Extended reasoning...
What the bug is and how it manifests
In _scheduleReconnection, the PR introduces logic to surface the triggering error in the max-retries message at lines 338-344. When lastError is new Error(""), reason evaluates to "" — an empty string, which is falsy in JavaScript. The ternary (reason ? ': ' + reason : '.') then falls through to the period branch, producing the exact same message as the no-error case: "Maximum reconnection attempts (N) exceeded." The error.cause property is still set correctly, but callers who only inspect error.message (the common pattern) receive no indication that a triggering error was present.
The specific code path that triggers it
The relevant lines are 338-344 in packages/client/src/client/streamableHttp.ts. The reason variable is computed as: lastError === undefined ? undefined : lastError instanceof Error ? lastError.message : String(lastError). For new Error(""), this yields "". The ternary check (reason ? ...) treats this identically to undefined. The catch block in _handleSseStream passes error directly to _scheduleReconnection as the third argument, so any network throw producing an empty-message Error would trigger the silent drop.

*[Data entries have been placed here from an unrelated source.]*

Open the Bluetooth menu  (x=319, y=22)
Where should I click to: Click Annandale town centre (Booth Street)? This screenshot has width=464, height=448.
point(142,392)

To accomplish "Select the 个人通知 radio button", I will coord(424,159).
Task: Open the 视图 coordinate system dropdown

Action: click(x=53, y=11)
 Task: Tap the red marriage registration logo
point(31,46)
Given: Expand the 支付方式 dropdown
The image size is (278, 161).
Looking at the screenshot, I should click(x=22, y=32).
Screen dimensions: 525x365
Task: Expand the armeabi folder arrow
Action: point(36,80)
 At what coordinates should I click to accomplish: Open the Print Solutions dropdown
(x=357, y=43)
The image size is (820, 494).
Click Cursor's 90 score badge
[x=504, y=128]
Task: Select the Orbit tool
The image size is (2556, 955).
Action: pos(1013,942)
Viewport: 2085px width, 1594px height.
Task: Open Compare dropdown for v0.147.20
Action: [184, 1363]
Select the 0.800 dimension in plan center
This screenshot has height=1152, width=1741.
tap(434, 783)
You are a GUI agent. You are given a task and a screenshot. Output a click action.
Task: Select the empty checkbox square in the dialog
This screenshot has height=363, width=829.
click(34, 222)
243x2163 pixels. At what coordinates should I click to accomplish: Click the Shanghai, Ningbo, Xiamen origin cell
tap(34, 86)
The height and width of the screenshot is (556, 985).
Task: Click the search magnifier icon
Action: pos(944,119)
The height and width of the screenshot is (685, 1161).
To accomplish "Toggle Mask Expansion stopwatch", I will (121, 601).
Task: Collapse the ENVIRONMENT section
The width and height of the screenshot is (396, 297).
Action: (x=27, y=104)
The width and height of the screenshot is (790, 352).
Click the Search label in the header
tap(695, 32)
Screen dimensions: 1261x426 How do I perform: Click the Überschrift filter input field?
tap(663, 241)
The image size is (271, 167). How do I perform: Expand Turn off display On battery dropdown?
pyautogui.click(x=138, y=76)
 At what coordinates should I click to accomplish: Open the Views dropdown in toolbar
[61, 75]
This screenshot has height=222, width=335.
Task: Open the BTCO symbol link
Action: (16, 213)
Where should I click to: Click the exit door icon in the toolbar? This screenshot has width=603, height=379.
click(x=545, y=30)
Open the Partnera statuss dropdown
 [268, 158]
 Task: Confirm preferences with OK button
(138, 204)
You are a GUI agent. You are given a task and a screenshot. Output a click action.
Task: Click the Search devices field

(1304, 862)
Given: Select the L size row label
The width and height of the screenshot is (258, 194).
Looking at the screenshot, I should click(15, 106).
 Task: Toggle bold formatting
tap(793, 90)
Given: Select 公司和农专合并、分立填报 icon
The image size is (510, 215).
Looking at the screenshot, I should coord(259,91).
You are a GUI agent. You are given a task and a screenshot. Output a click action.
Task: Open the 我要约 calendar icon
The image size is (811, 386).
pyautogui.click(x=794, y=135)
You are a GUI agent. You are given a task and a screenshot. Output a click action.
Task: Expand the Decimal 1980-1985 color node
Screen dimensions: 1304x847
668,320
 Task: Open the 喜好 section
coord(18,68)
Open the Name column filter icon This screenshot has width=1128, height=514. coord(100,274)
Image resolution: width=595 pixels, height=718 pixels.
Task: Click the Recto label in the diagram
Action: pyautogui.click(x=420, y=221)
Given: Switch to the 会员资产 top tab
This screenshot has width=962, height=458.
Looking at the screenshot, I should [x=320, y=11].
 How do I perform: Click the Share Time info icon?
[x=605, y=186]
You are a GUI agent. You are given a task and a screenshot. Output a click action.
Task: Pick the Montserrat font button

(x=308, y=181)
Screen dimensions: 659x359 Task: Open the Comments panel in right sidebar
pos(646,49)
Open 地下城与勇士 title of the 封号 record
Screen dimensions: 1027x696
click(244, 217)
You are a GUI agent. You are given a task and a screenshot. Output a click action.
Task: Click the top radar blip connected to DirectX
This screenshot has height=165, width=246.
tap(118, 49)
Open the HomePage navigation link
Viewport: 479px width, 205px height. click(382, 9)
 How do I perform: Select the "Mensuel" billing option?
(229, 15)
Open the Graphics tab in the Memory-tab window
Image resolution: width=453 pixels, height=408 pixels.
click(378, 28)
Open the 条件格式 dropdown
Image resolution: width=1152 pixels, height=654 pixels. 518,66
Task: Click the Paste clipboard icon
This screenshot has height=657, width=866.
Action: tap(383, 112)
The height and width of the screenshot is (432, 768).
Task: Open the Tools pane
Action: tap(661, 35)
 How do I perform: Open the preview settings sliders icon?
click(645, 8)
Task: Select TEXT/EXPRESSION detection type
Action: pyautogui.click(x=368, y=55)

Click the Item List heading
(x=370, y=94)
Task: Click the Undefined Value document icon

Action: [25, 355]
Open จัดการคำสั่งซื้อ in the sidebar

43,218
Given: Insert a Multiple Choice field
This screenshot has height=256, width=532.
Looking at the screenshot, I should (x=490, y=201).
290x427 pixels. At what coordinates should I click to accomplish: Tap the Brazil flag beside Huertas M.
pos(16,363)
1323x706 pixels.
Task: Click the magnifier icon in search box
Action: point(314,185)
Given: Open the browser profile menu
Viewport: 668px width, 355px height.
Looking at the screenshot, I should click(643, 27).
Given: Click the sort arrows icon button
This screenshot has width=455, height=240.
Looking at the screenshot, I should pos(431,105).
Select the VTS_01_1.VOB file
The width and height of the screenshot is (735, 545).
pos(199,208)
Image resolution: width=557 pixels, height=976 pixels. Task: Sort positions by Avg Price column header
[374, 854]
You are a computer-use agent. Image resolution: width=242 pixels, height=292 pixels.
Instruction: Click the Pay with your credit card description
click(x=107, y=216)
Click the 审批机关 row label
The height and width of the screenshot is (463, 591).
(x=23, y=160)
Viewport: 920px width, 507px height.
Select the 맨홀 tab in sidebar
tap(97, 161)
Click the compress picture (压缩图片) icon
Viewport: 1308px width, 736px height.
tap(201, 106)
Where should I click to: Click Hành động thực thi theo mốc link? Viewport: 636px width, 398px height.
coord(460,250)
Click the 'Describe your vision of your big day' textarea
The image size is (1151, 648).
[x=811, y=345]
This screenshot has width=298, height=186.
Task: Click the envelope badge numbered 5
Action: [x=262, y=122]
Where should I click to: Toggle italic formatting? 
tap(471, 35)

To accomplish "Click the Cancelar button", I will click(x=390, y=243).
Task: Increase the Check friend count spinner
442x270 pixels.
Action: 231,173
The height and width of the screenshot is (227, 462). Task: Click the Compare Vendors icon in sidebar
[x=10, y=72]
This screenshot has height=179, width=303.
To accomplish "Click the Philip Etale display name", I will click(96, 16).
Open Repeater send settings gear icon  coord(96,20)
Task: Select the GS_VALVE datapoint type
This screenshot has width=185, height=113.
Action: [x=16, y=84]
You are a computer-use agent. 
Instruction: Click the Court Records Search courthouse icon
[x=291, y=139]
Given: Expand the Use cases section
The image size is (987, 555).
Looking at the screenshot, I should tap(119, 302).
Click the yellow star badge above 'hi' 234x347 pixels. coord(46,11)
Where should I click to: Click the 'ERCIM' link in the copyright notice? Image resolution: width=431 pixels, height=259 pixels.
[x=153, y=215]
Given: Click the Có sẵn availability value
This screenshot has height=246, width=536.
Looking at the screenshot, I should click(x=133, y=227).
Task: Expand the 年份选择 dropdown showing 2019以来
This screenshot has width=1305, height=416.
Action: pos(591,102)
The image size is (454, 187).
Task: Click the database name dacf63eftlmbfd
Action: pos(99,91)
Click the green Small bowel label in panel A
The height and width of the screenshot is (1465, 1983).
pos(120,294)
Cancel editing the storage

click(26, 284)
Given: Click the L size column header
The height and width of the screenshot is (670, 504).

Why existing code doesn't prevent it
The truthiness check reason ? is designed to detect "no reason" (i.e., lastError === undefined), but conflates two distinct states: (1) reason === undefined meaning no error was provided, and (2) reason === "" meaning an error was provided but has an empty message. Both are falsy, so both produce the same output. A strict undefined check (reason !== undefined) would correctly distinguish them.
What the impact would be
Users who only read error.message — the common pattern in logging, error display, and monitoring — would see "Maximum reconnection attempts (N) exceeded." for an empty-message error, identical to the case where no error occurred at all. They lose all indication that a root-cause error exists and must inspect error.cause to find it. In practice, real network errors (AbortError, TypeError: terminated, etc.) all have non-empty messages, so the practical impact is near-zero. The cause is preserved for programmatic inspection.
Step-by-step proof
- lastError = new Error("") is passed to _scheduleReconnection.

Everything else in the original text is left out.